Functional enrichment of the DEGs in KEGG pathways and GO biological process highlight their role in the cell cycle and cell division. The IPA results were in concordance with these results and indicate the significant associations of hub genes with cell cycle progression. Moreover, the 5 of the hub genes including the 3 important genes (CDK1, CCNB1, PLK1) of kinase gene family were found to be involved in “Mitotic roles of Polo-like kinase” pathway (Fig. 2). Mitotic kinases are known to have critical functions for proper cell division. Specifically, PLK1 was shown to be a key regulator of mitotic cell division and have tumor suppressor properties by influencing the tumor formation [29, 30]. In recent years, upregulation of PLK1 was reported to be associated with many cancers including colon cancer, thus therapeutic approaches using anti-PLK1 have been exciting research topics for cancer researchers [31, 32]. Furthermore, CDK1 and CCNB1 were also primary cell cycle regulators and overexpressions of these genes were previously shown to contribute to the CRC pathogenesis [33, 34, 35].

Stored data ->
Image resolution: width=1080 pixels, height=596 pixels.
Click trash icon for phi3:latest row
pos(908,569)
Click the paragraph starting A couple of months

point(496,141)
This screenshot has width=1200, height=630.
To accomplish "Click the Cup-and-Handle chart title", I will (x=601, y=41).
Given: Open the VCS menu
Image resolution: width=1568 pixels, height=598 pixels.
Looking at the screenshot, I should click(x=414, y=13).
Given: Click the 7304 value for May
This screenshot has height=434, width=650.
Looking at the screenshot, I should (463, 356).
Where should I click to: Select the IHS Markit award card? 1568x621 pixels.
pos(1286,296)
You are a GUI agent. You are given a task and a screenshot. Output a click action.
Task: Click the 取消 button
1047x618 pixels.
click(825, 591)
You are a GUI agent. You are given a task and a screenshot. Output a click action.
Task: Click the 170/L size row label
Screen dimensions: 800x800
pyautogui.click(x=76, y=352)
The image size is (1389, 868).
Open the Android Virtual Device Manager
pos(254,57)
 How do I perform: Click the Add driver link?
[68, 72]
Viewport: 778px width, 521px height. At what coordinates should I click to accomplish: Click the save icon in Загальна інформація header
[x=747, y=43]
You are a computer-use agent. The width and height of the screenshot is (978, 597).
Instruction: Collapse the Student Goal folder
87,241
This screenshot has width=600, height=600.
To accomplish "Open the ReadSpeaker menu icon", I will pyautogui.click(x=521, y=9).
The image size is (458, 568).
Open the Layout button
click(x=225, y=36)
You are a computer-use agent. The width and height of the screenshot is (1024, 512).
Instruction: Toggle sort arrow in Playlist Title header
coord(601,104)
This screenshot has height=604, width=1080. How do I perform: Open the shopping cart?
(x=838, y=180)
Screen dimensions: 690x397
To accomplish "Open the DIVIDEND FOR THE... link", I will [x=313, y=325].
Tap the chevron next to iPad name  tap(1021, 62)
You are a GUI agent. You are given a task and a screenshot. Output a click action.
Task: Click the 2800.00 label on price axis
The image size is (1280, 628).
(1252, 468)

PROBLEM REQUIREMENTS ->
Continue the passage on cell-cycle hub genes in colorectal cancer, picking up after its final sentence.

TASK RESPONSE ->
In addition to examining the pathways associated with CRC, we mined the key transcriptional and post-transcriptional regulators of the CRC development using in silico tools. MicroRNAs are key mediators of the gene regulation and miRNAs targeting the genes involving in the fundamental pathways were highly important for unraveling the miRNA-mediated post-transcriptional mechanisms in CRC pathogenesis.

Recent research also sheds light on the miRNA-TF-target gene interactions and TFs tuning both miRNAs and their target genes may be considered as key regulators of the particular network and promising target for translational research applications [10, 18, 19, 36]. Considering the TFs as crucial mediators of the regulation of the miRNA expressions, uncovering the TF-miRNA interactions may have a considerable impact on developing novel drug targets and biomarkers. Our analyses revealed 3 key TFs (TP53, EZH2, KLF4) that were predicted to affect the regulations of hub genes and also the miRNAs targeting these genes (Fig. 3). The abnormal function of the tumor suppressor TP53 has been associated with various types of cancers including colorectal cancer and cause poor prognosis [37]. The role of EZH2 in CRC was also shown in several studies and an increased level of EZH2 was suggested to affect CRC development [38, 39]. Our result highlighting the imperative role of KLF4 is consistent with the literature which accumulating research indicates KLF4 as a tumor suppressor gene for colorectal cancer and overexpression of KLF4 was suggested to be a used in novel therapeutic and prognostic applications to alleviate the burden of CRC [40, 41]. Of note, all of the three TFs were predicted to be the common regulators affect 4 miRNA (miR-200b, miR-200c, miR-145, miR-143) (Table 6) which were previously reported to be dysregulated in CRC [12, 42, 43, 44, 45].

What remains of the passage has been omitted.